Opposition sources said about 220 people, mostly civilians, were killed in the village of Tremseh when it was attacked by helicopter gunships and tanks then stormed by militiamen who slaughtered some families yesterday.

"The operation in Tremseh is assessed as an extension of the SAAF operation in Khan Sheikhoun to Souran over the recent number of days," said the two-page report by the UN mission in Syria, known as UNSMIS.

There were no independent accounts of the number of dead or how they were killed. 

If scores of civilians were killed, it could make it the worst atrocity in 16 months of fighting between rebels and the forces of President Bashar al-Assad.

According to the UNSMIS report, a patrol of unarmed UN military observers could get within only about 6km of Tremseh before being stopped by SAAF commanders because of "military operations."

The patrol observed the situation from a few different locations around Tremseh for about eight hours during which time it heard more than 100 explosions, sporadic small arms and heavy machinegun fire and saw white and black smoke plumes.

It saw one Mi-8 and two Mi-24 helicopters and witnessed one of the Mi-24 helicopters firing air-to-ground rockets.
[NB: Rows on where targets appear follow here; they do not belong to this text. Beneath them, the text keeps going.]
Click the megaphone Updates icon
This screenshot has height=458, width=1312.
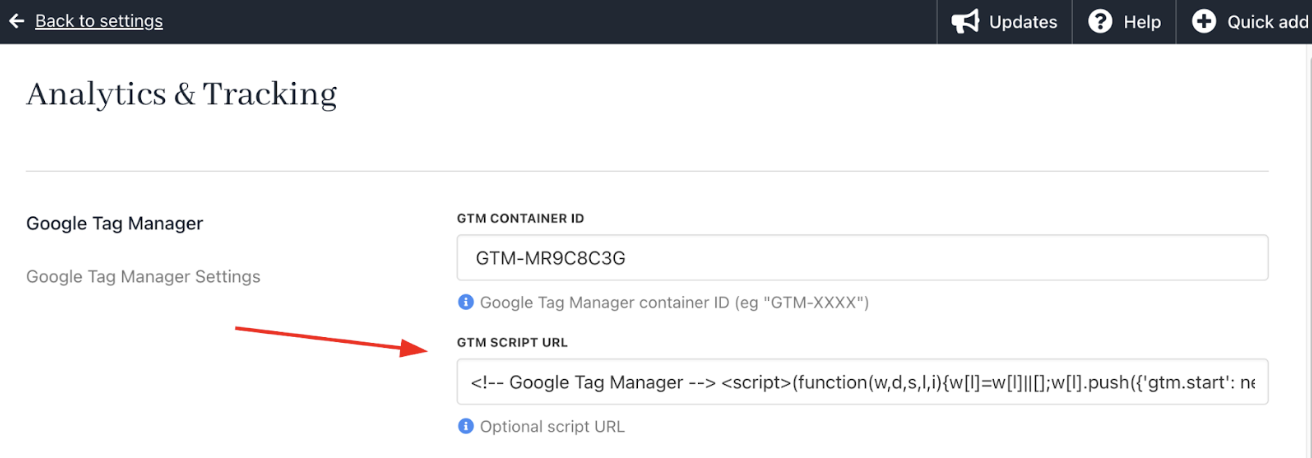click(965, 22)
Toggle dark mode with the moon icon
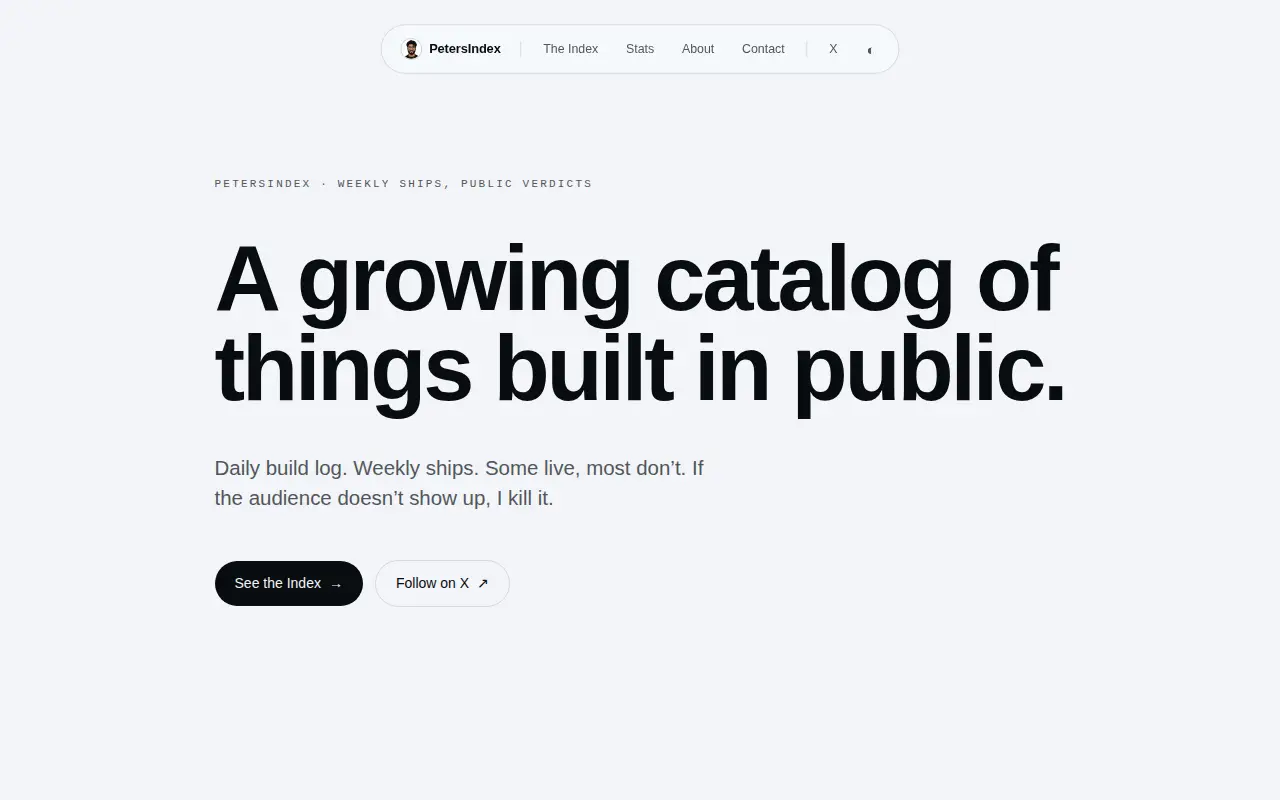 pos(870,50)
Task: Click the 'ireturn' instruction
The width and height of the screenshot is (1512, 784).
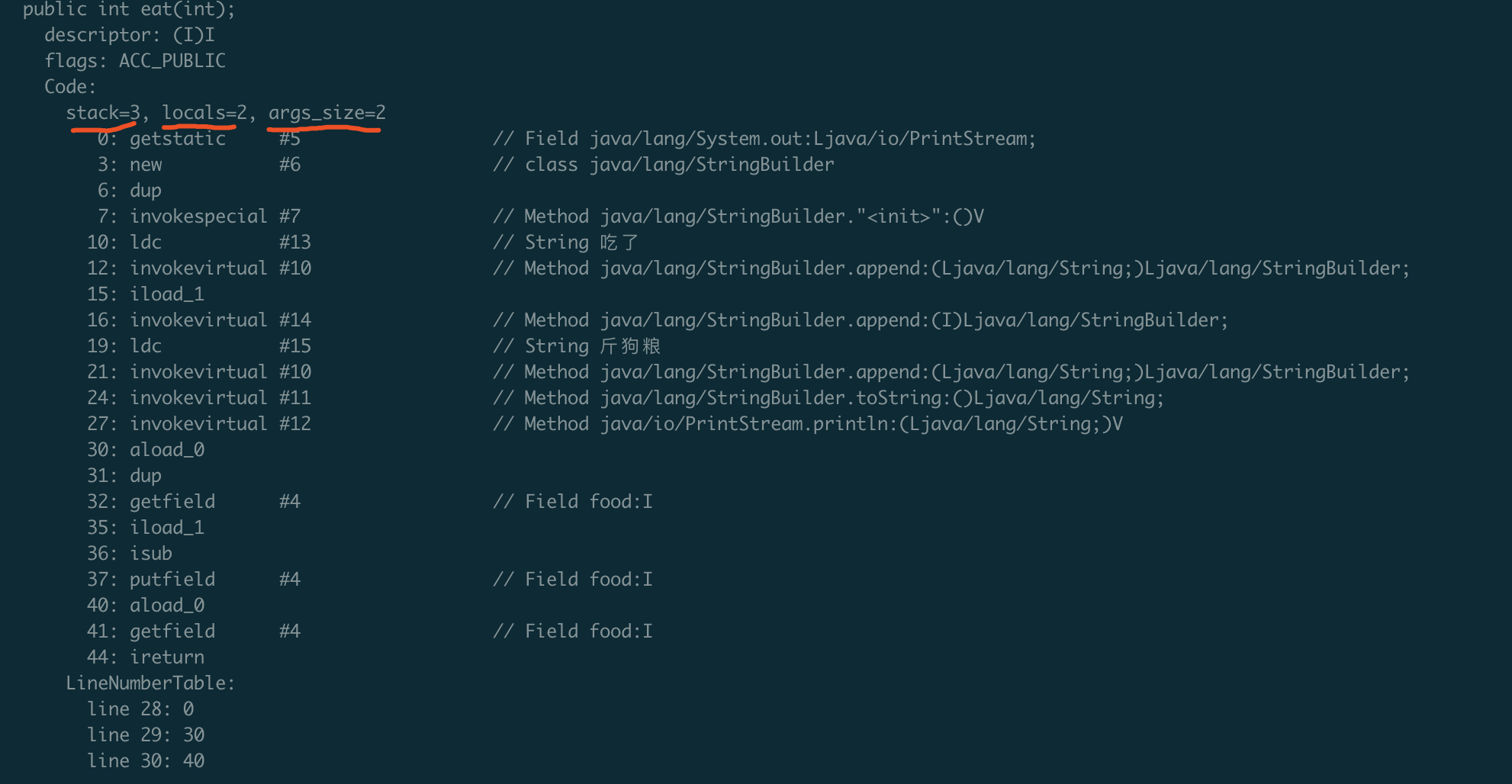Action: tap(166, 657)
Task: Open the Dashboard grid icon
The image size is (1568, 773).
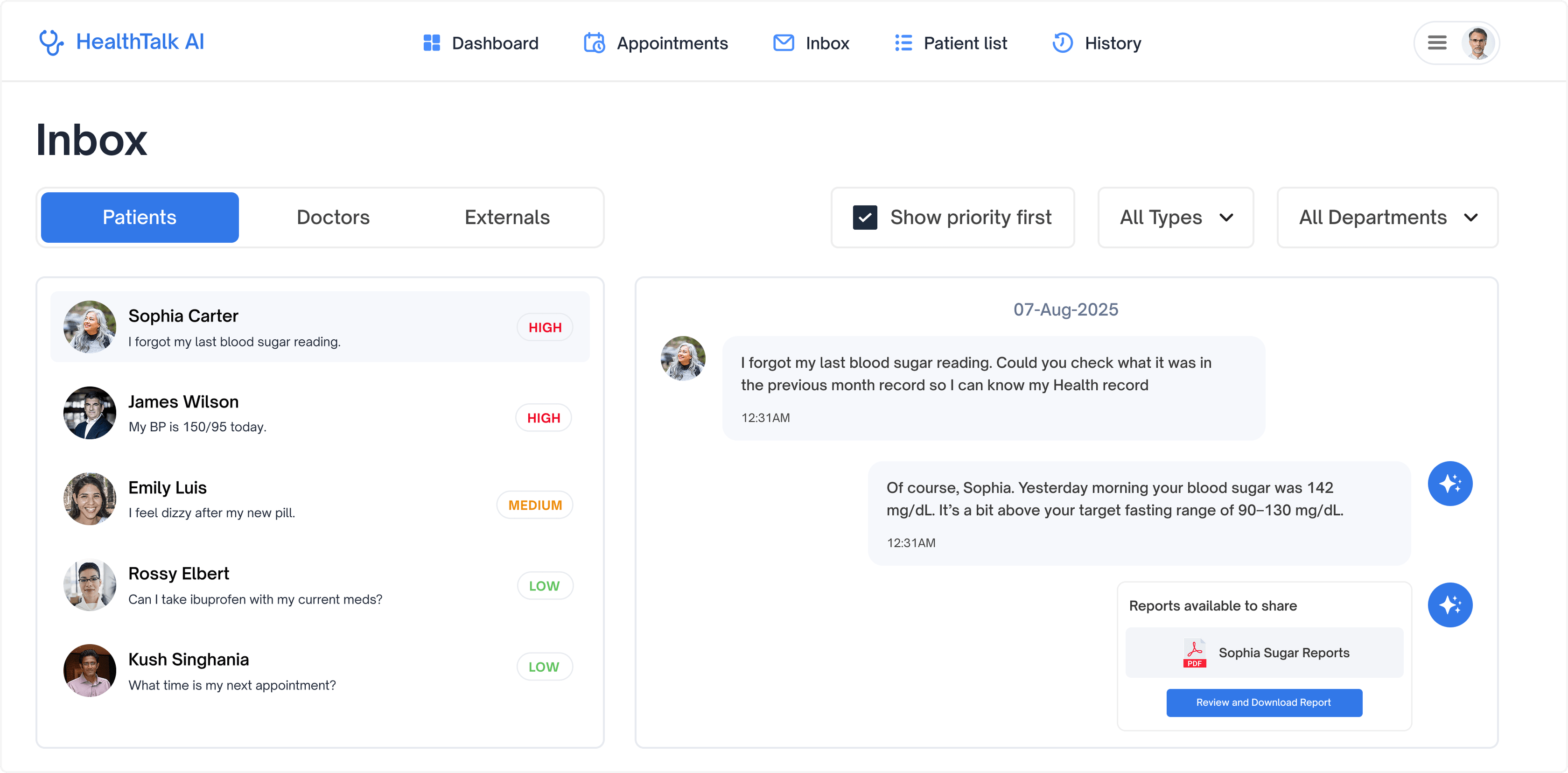Action: (x=432, y=43)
"The patrol received several calls from local contacts claiming 50 people had been killed and 150 wounded within Tremseh," the report said.

"Attempts to contact the local military commander during this period were unsuccessful," it said.

"Patrols attempted to access Tremseh via alternate routes without success."

The report said the UN mission made further attempts to get a local ceasefire to allow the evacuation of civilians from Tremseh by contacting the Hama Governorate chief of police and the SAAF senior national liaison officer, but did not succeed.

The UN observers said they also saw several civilian trucks and cars moving through the area carrying armed men wearing a mix of military and civilian clothing and 10 ambulances, one of which was transporting an armed person.

UNSMIS was deployed to Syria in April to monitor a failed truce as part of international envoy Kofi Annan's peace plan.

The UN Security Council must decide the future of the mission before July 20, when its initial 90-day mandate expires.

In a letter to the Security Council today, Mr Annan said the massacre in Tremseh showed that UN resolutions on Syria were being ignored, making it imperative to signal that there would be consequences.

In a letter to the Security Council UN Secretary-General Ban Ki-moon called it an "outrageous escalation of violence."

Russia has proposed extending the UN mission for 90 days, but Britain, the United States, France and Germany have countered with a draft resolution to extend it for 45 days and place Mr Annan's peace plan under Chapter 7 of the UN Charter.

Chapter 7 allows the council to authorise actions ranging from diplomatic and economic sanctions to military intervention.

US officials have said they are talking about sanctions on Syria, not military intervention.

The Western-backed draft resolution in particular threatens the Syrian government with sanctions if it does not stop using heavy weapons and withdraw its troops from towns and cities within 10 days of the adoption of the resolution.

Russian Deputy UN Ambassador Alexander Pankin said yesterday that Moscow was "definitely against" Chapter 7.

Russia - a key Syrian ally - and China previously vetoed UN resolutions designed to pressure Assad.

UN chief Mr Ban has recommended shifting the emphasis of the work of UNSMIS from military observers to civilian staff focusing on a political solution and issues like human rights.

UNSMIS suspended most of its monitoring activity on 16 June due to increased risk from rising violence.

While the mandate for 300 unarmed military observers is likely to be unchanged, diplomats said they have been told that only half the number would be required for the suggested shift in focus of the mission.

The others would return to their home countries, but be ready to redeploy again at short notice.